• INSTRUCTION:
Revise the items between the line holding "Given: Select the Cpt.Planet Top Damage entry" and the line holding "point(1318,469)", inclusive, replacing "underlined" with "highlighted" and keeping everything else the same. Leave the pictures out of your answer.

(Word and element location records)

■ ■ ■ ■ ■ ■ ■

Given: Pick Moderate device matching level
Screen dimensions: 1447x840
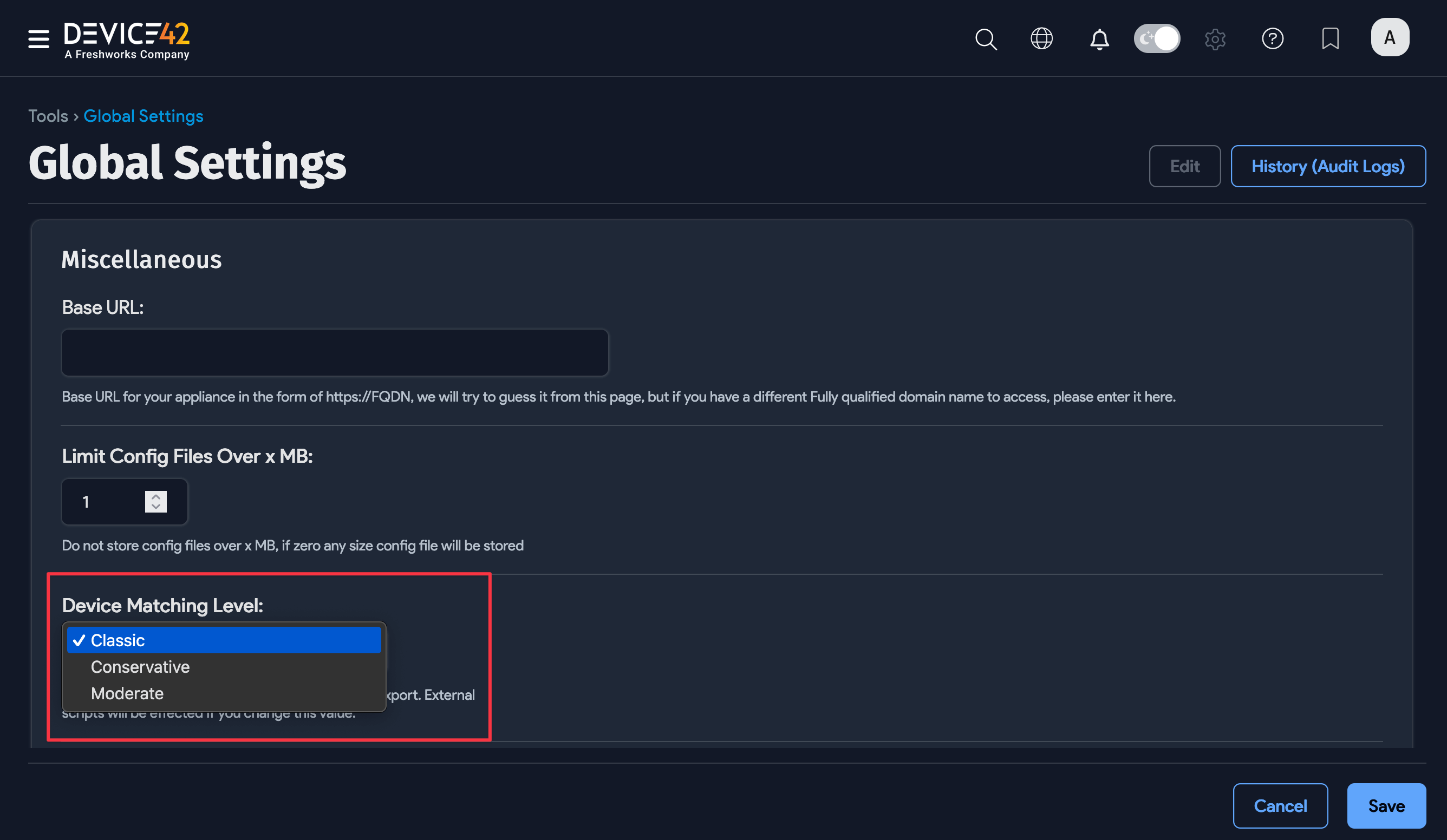Looking at the screenshot, I should 127,693.
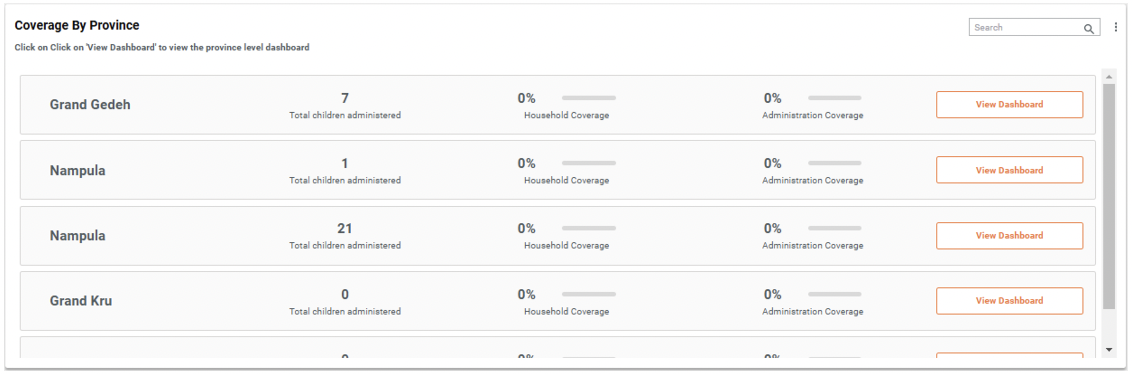
Task: Select the Grand Gedeh province name
Action: click(90, 105)
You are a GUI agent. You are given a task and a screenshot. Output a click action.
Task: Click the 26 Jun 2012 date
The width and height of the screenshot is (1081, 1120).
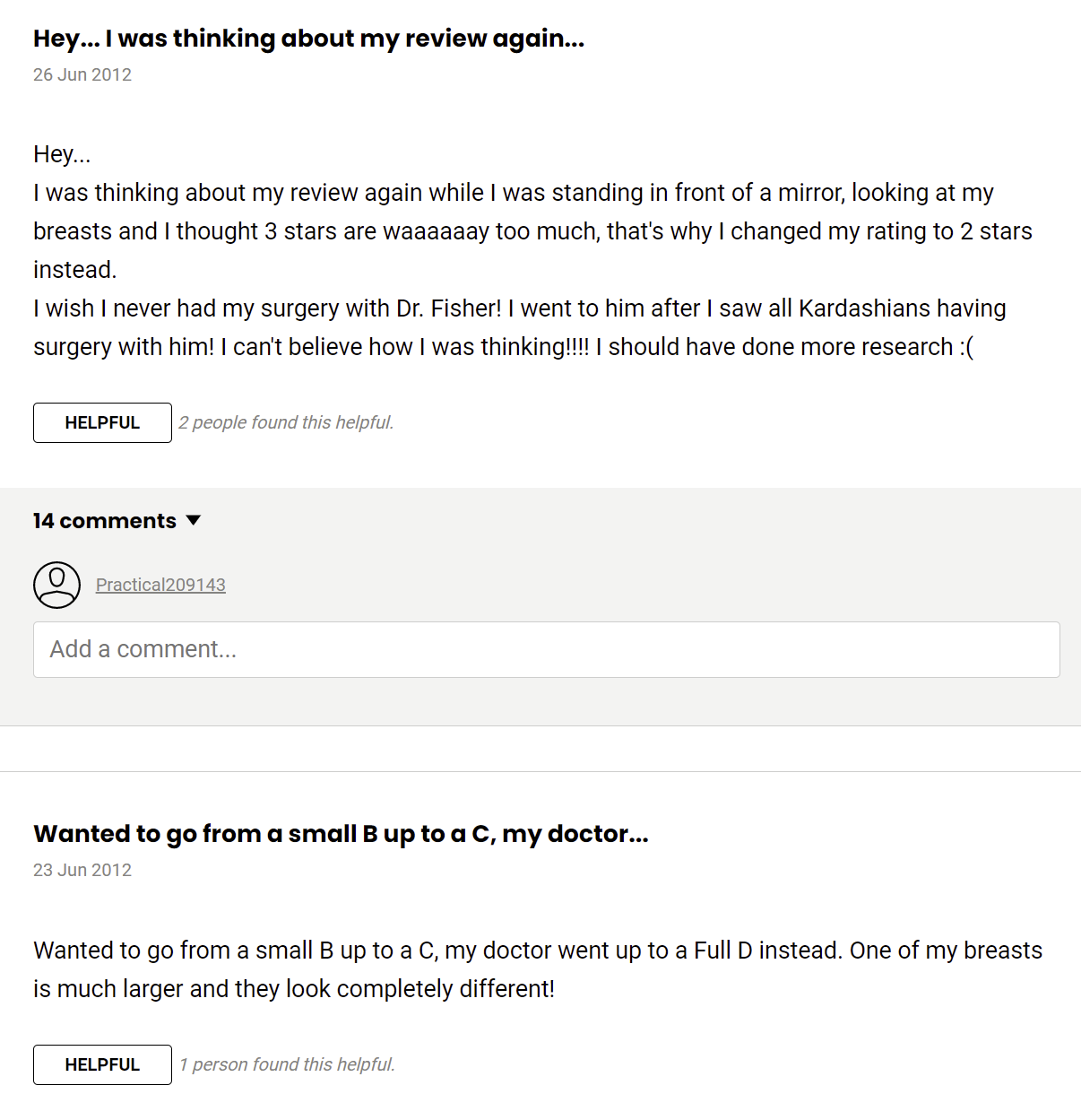[82, 75]
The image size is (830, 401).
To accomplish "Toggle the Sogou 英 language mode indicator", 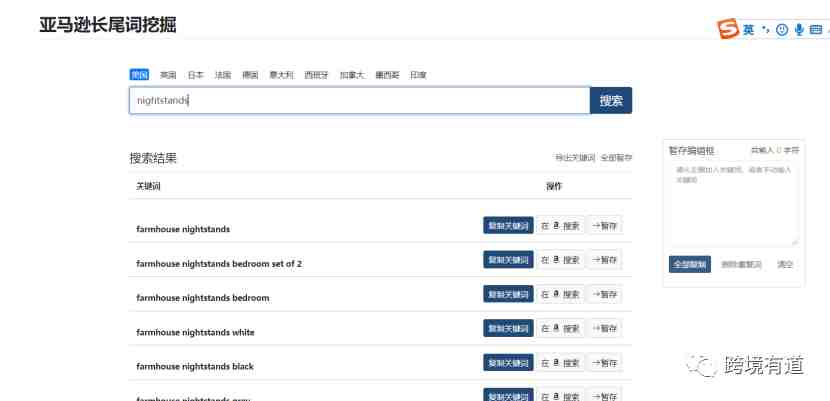I will [748, 30].
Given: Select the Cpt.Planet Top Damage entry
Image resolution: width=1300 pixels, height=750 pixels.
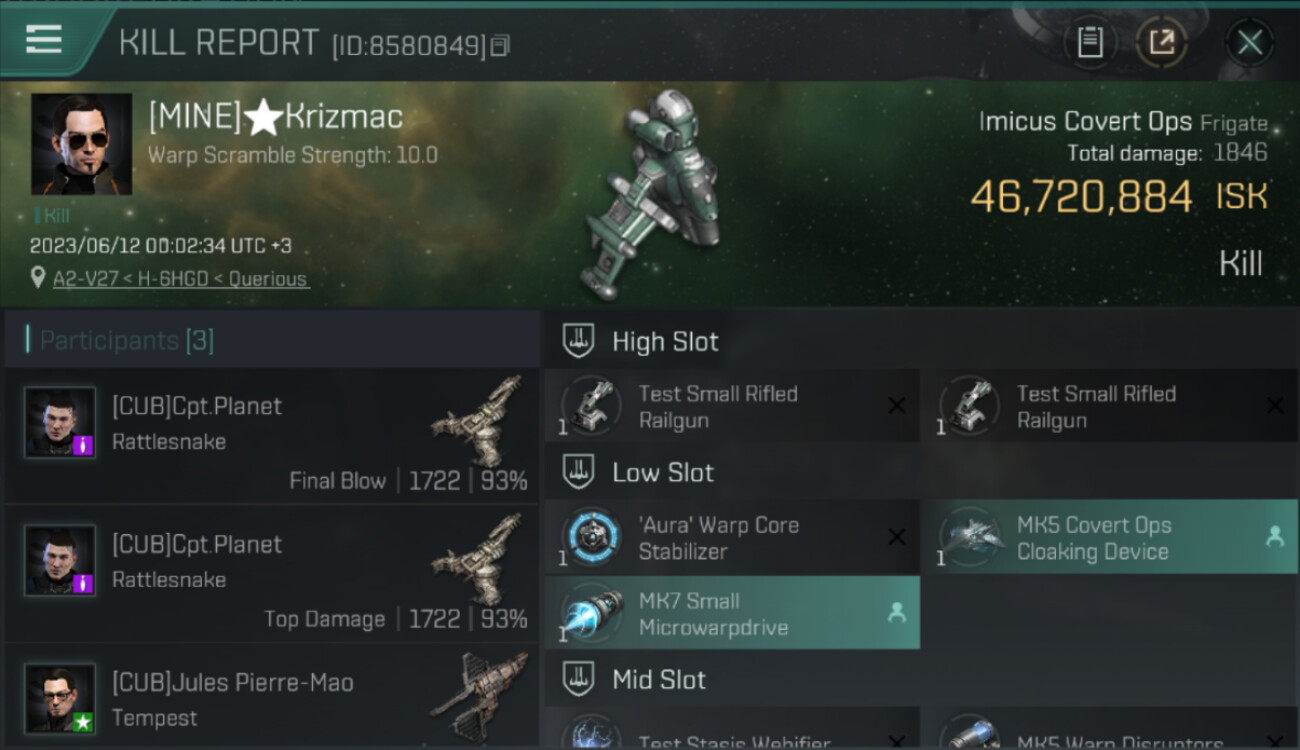Looking at the screenshot, I should tap(272, 574).
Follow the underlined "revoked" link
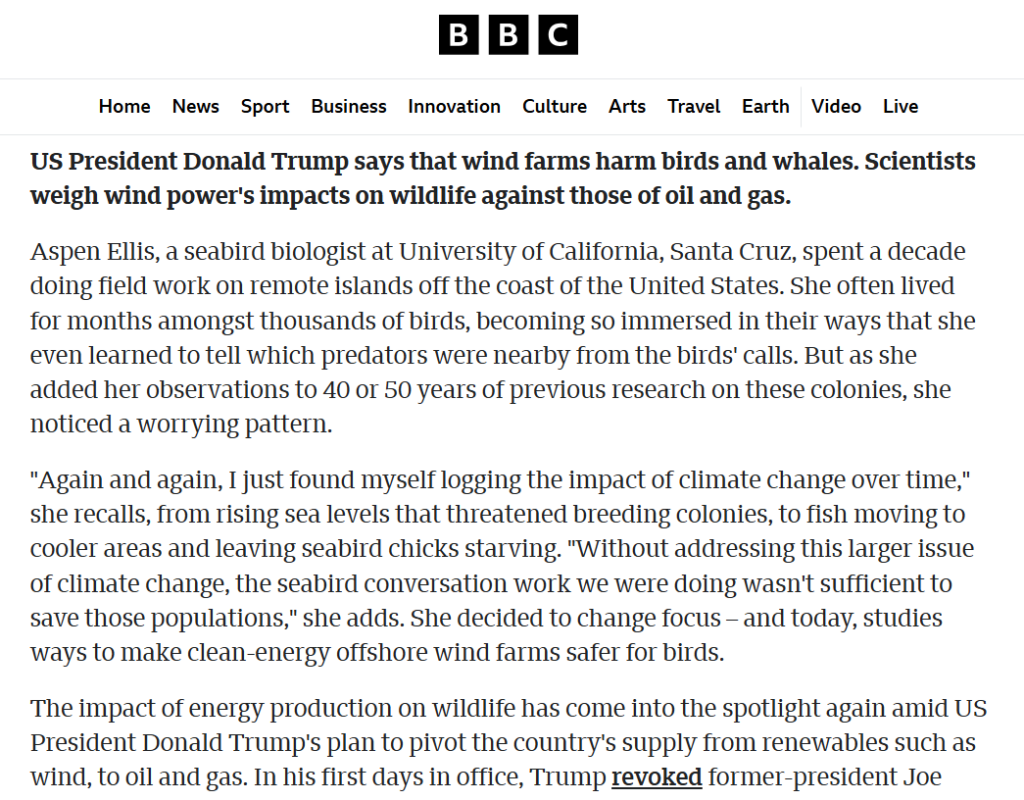 pyautogui.click(x=656, y=777)
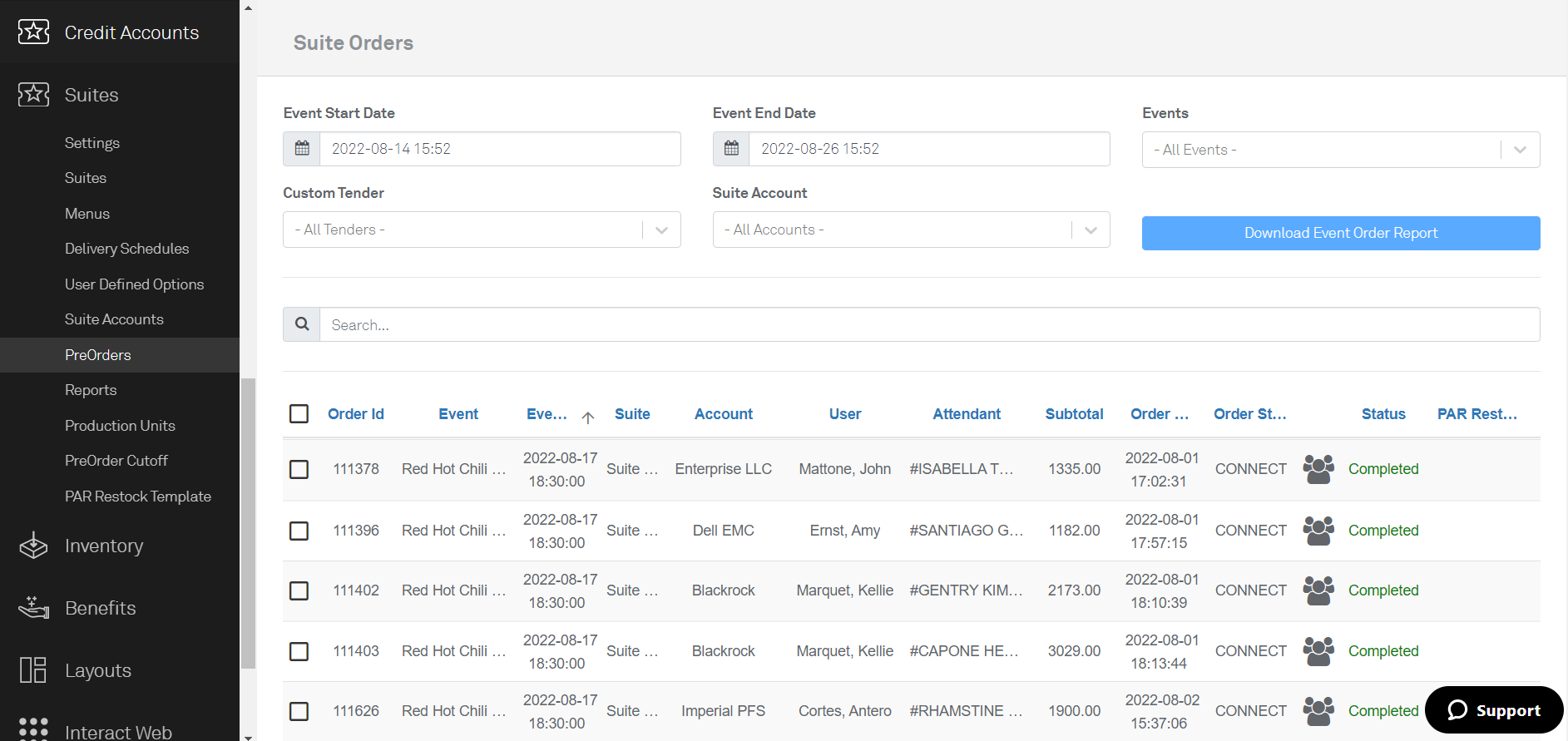Click the group icon for order 111378
Screen dimensions: 1568x741
point(1318,469)
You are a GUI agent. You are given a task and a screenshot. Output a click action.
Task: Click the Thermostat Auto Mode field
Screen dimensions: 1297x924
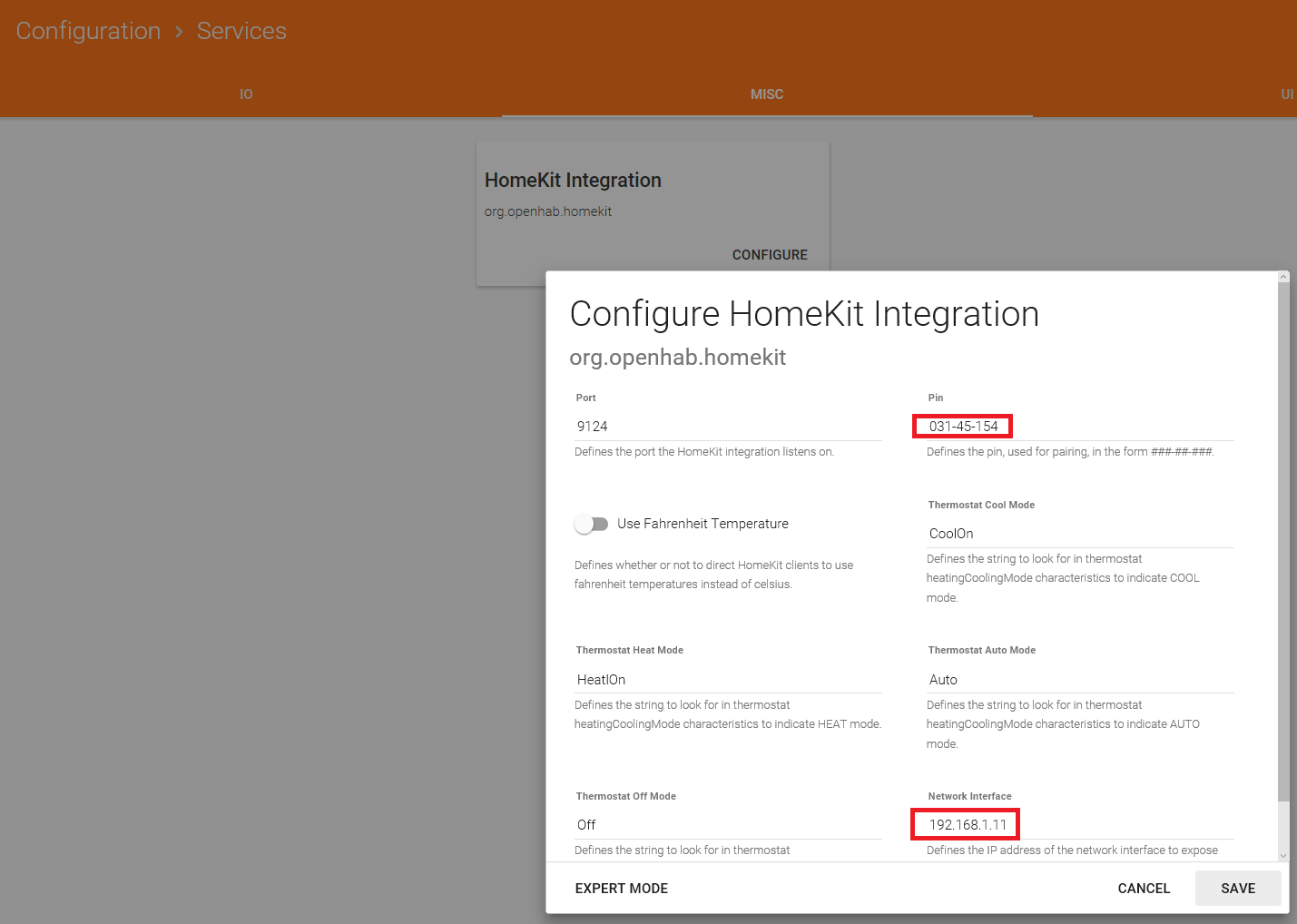(x=1078, y=680)
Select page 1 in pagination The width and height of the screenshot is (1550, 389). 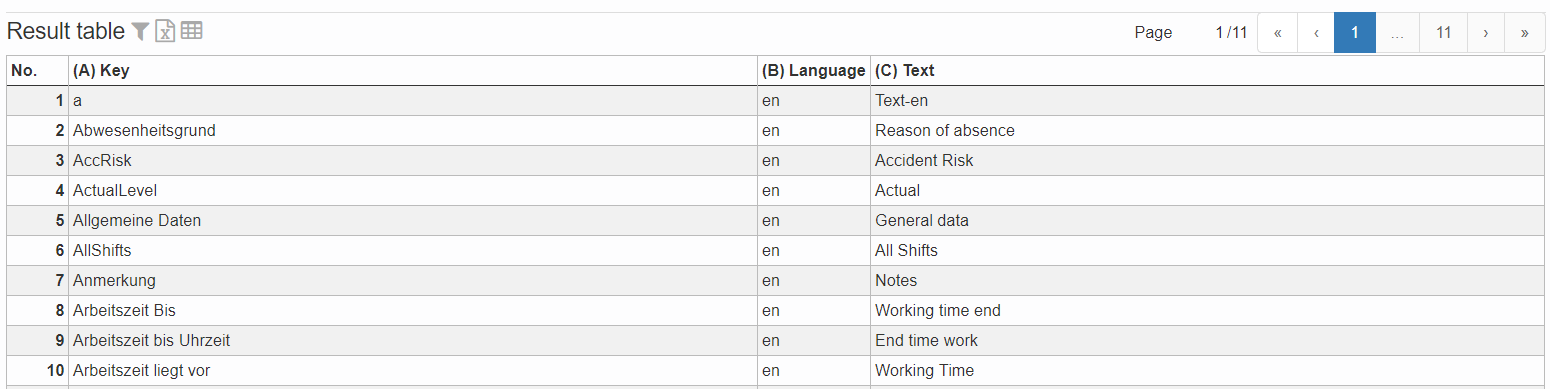(1355, 32)
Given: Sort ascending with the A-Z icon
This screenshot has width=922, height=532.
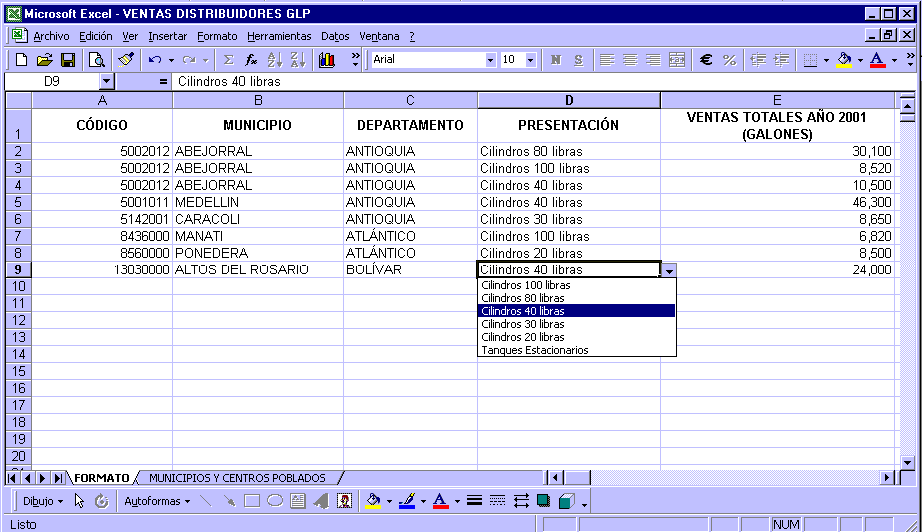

■ ■ ■ ■ ■ ■ ■

• WRITTEN ANSWER:
Given: Select the Cpt.Planet Top Damage entry
Image resolution: width=1300 pixels, height=750 pixels.
Looking at the screenshot, I should tap(272, 574).
Follow the highlighted "revoked" link
 pyautogui.click(x=656, y=777)
Click the group icon for order 111378
Screen dimensions: 1568x741
point(1318,469)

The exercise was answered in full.